Scoring matrix target identity, data content, and alignment length.

Matrix	gap^ane penalty	% ident.	$.25 / pos.	random aln. len.	fifty-bit length
	SSEARCH version 36.3.6

BLOSUM50^two	10/2	25.three	0.21	160	238
BLOSUM62	xi/1	28.9	0.40	86	125
VTML 160²,³	12/2	23.9	0.25	139	200
VTML 140	ten/1	28.4	0.44	82	114
VTML 120	11/ane	32.1	0.54	62	93
VTML 80	10/one	40.5	0.74	47	68
VTML 40	xiii/one	64.7	1.92	18	26
VTML 20	15/2	86.1	three.xxx	11	15
VTML 10	16/2	xc.9	three.87	nine	13

	BLAST version 2.two.27+

BLOSUM50²	thirteen/2	29.4	0.39	85	128
BLOSUM62	eleven/i	29.6	0.41	82	122
BLOSUM80	10/i	32.0	0.48	69	104
PAM70	10/i	33.ix	0.58	56	86
PAM30	9/1	45.9	0.90	34	56

In 1992, Steve and Jorja Henikoff described a direct approach to counting replacement frequencies at long evolutionary distances (Henikoff and Henikoff, 1992). The BLOSUM scoring matrices avoided the problem of extrapolating from PAM1 replacement frequencies past counting replacement frequencies straight, with the BLOSUM series of matrices. Rather than relying on alignments of relatively closely related proteins, they identified conserved BLOCKS, or ungapped patches of conserved sequences, in sets of proteins that were potentially very distantly related. They and so counted the amino-acid replacements within these blocks, using a percent identity threshold to exclude closely and more than moderately related sequences. In their description of the BLOSUM matrices, they showed that BLOSUM62 performed much more effectively than either the PAM120 (BLOSUM62 equivalent information content) or the PAM250 matrix (BLOSUM45 equivalent) for identifying distant homologs. BLOSUM62 was then incorporated as the default for the BLASTP (UNIT three.iv) program, while FASTA (UNIT iii.9) and SSEARCH (UNIT iii.10) switched to the BLOSUM50 matrix, which is more sensitive than BLOSUM62, only requires longer alignments.

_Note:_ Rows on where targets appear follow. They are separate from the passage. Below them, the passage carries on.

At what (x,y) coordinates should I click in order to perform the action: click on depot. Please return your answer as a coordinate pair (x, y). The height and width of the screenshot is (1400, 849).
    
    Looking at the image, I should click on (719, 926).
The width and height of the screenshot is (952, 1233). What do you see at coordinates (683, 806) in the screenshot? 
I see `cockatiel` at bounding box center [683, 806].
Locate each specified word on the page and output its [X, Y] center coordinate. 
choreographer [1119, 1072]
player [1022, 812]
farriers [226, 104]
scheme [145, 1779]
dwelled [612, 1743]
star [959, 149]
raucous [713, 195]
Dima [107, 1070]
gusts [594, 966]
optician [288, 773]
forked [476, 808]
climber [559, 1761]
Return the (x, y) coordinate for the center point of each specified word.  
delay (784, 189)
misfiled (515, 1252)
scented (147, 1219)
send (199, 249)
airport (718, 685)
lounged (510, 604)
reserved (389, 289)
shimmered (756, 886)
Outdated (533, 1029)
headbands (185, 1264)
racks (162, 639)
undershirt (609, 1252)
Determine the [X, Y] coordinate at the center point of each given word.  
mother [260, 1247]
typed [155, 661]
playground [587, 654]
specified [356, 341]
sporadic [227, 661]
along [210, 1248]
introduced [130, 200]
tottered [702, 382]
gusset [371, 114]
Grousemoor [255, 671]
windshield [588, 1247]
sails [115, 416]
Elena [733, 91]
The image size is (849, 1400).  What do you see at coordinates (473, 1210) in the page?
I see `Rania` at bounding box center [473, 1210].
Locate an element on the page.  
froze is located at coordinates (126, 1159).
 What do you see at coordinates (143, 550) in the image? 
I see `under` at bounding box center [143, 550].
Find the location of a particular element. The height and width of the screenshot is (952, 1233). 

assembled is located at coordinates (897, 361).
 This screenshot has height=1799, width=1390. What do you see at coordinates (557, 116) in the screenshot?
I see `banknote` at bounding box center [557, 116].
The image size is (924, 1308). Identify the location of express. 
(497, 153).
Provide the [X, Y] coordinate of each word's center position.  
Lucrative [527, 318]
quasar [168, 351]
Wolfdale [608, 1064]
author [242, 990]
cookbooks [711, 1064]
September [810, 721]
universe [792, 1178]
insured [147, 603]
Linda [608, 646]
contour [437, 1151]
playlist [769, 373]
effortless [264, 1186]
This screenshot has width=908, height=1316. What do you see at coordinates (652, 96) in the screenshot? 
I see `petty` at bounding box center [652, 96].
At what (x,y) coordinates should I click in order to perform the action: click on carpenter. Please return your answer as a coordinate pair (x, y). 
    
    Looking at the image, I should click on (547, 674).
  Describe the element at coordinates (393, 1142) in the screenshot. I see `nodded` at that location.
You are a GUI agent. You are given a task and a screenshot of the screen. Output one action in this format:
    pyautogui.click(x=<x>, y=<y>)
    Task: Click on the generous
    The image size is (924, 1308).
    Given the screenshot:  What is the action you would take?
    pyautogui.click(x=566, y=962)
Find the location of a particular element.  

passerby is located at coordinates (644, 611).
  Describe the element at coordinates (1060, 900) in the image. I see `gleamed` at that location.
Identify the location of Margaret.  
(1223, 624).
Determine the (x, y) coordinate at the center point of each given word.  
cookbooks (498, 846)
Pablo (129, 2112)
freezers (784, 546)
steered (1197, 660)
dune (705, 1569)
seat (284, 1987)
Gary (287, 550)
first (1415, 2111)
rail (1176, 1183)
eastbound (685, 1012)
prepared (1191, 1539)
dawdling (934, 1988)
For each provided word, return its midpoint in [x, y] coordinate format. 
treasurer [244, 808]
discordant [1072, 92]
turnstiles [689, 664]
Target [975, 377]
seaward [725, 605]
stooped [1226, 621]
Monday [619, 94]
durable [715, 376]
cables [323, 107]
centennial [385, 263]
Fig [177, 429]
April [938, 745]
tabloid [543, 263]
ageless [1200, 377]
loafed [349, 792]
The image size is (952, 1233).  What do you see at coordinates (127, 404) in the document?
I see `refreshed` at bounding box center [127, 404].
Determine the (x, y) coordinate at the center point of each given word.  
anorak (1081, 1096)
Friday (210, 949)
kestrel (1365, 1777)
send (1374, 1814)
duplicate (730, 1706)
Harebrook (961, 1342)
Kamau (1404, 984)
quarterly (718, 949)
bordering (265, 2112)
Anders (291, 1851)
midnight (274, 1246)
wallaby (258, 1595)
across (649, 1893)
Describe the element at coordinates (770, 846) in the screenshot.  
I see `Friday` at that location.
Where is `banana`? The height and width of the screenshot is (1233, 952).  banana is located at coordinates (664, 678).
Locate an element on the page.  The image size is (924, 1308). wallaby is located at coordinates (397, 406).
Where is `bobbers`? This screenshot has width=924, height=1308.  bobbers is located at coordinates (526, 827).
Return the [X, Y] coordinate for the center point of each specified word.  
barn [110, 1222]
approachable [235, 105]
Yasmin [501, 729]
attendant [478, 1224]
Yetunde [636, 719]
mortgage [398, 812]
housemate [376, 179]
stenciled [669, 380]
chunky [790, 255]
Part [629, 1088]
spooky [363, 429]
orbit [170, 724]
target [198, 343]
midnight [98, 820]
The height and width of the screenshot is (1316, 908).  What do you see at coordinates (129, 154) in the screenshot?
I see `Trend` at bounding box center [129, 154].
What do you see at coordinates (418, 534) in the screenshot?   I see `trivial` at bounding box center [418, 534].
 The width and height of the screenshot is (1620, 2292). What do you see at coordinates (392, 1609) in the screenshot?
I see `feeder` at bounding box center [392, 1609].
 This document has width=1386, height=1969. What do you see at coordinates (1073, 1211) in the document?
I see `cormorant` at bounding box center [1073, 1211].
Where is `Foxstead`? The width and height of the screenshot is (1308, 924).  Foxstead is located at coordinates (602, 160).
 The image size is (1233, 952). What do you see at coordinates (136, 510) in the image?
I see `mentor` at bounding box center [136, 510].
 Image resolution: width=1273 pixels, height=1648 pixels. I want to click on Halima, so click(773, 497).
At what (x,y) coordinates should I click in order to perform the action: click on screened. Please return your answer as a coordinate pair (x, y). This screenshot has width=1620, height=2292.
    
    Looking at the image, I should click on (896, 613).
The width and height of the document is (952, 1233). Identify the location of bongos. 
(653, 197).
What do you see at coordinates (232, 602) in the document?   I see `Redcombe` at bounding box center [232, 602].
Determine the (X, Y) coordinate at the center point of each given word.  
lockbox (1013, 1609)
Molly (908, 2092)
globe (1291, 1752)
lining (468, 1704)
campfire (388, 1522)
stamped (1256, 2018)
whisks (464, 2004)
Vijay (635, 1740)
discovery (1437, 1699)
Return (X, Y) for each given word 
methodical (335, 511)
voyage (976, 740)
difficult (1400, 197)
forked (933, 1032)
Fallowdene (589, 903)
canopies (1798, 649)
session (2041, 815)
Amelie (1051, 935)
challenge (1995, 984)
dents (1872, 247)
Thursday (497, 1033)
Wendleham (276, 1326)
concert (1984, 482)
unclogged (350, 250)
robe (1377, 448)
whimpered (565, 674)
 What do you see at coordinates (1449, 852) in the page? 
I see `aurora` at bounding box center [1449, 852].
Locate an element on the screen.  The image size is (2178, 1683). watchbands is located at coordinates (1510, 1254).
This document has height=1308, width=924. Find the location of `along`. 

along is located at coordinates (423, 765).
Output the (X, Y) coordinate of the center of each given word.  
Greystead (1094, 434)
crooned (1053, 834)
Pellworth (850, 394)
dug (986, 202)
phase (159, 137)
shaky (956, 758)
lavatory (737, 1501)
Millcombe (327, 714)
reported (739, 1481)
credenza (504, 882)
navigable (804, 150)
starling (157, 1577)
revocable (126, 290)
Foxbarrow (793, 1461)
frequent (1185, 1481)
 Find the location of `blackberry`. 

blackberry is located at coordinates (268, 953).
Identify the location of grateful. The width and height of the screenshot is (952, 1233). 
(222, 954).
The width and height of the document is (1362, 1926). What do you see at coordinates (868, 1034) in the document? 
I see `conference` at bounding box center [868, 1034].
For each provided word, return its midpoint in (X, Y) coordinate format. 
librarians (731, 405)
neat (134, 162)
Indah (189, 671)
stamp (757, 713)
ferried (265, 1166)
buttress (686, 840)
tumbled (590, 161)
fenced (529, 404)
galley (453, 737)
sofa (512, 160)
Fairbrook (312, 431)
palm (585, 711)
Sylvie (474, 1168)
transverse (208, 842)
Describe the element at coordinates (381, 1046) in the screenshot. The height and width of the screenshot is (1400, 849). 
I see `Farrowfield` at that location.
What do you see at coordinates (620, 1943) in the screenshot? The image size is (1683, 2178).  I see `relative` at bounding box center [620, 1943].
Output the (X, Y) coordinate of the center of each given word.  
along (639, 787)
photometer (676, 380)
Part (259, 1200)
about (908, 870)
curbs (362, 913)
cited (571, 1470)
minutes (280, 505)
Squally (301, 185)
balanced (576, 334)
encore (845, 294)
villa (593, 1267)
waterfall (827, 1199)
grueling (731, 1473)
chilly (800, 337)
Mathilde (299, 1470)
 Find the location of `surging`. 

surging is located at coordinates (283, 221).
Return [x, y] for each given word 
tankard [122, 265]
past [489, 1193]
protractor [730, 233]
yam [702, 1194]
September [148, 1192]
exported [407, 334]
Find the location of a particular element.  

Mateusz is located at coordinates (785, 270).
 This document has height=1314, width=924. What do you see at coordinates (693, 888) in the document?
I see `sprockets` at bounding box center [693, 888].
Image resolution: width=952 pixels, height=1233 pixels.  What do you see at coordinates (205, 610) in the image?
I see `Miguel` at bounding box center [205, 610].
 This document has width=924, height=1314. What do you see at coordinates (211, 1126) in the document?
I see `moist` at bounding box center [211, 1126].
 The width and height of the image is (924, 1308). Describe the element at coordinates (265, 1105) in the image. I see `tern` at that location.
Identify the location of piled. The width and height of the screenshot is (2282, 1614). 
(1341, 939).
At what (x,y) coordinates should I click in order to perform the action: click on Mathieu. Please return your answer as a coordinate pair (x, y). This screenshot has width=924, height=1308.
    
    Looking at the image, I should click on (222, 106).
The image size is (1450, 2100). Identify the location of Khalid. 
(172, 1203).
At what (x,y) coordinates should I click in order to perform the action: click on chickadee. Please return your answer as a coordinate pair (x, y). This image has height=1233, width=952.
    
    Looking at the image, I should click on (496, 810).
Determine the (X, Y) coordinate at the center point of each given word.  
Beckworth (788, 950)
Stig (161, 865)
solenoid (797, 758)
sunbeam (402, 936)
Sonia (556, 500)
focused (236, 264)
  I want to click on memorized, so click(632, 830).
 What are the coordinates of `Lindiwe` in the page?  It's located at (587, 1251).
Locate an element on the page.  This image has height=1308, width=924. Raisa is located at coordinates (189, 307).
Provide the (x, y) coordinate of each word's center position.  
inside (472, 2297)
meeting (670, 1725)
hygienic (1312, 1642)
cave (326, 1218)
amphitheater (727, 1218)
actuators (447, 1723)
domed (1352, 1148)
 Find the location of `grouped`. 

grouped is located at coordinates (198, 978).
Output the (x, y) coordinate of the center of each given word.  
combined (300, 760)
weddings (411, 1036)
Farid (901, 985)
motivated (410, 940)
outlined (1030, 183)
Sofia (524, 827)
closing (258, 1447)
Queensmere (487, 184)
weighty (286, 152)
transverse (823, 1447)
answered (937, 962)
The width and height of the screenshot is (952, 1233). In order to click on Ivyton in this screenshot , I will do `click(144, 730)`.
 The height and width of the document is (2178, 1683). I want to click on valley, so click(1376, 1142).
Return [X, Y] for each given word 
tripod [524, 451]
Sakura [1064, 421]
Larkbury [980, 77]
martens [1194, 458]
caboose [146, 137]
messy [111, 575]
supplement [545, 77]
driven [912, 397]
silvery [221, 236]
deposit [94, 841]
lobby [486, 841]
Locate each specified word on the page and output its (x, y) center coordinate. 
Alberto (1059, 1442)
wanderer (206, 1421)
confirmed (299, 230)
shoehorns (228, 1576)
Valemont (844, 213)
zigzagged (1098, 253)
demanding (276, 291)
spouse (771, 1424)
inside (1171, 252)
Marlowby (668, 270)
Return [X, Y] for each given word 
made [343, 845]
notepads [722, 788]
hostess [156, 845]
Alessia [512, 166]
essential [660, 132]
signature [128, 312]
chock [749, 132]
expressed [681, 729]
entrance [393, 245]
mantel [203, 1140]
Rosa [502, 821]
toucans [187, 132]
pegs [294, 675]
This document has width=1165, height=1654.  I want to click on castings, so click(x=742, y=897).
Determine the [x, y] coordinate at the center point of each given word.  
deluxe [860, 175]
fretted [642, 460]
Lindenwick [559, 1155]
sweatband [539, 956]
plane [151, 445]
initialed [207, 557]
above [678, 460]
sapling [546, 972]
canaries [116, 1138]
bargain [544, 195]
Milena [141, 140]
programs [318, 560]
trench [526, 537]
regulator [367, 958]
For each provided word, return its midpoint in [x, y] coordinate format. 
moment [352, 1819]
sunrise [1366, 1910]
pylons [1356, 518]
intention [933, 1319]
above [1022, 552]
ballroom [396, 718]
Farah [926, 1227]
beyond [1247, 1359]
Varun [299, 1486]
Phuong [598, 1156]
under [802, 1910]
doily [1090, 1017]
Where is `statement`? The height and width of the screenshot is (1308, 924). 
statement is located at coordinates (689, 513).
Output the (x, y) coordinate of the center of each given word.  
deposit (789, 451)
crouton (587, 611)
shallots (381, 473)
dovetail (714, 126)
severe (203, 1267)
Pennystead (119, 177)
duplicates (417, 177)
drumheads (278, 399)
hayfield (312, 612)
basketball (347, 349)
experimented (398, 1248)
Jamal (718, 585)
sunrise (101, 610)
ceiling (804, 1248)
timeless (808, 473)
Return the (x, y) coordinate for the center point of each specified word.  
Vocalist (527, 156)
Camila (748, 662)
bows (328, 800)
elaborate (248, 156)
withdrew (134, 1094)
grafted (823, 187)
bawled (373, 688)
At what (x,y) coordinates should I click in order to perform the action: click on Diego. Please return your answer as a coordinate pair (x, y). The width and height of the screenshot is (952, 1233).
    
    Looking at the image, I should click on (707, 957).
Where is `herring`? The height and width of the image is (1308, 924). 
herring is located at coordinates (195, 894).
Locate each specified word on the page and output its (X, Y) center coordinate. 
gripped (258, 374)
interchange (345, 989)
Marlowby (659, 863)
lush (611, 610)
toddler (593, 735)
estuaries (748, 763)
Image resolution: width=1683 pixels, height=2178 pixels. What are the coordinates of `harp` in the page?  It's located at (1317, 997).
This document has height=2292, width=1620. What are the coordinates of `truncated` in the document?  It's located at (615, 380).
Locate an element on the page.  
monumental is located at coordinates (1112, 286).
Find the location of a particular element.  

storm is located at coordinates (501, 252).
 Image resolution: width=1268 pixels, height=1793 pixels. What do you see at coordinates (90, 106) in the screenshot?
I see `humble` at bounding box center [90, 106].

THE ALGEBRA OF SIMILARITY SCORING (LOG-ODDS) MATRICES

Scoring matrices as odds ratios

Similarity scoring matrices for local sequence alignments, which are rigorously calculated past the Smith-Waterman algorithm (Smith and Waterman, 1981), and heuristically by BLASTP (Altschul et al., 1990; Altschul et al., 1997) or FASTA (Pearson and Lipman, 1988), require scoring matrices that produce negative values on average between random sequences. If the boilerplate or expected matrix score is positive, the alignment will extend to the ends of the sequences, and exist global, rather than local.) Dayhoff's initial PAM matrices were calculated as log odds-ratios; the logarithm of the ratio of the alignment frequency observed afterwards a given evolutionary distance divided by the alignment frequency expected by hazard: $\log (\frac{frequency in homologs}{frequency past chance})$ . The Henikoffs used the same odds-ratio algebra when developing the BLOSUM matrices, but calculated their transition frequencies by counting the number of weighted changes in different blocks.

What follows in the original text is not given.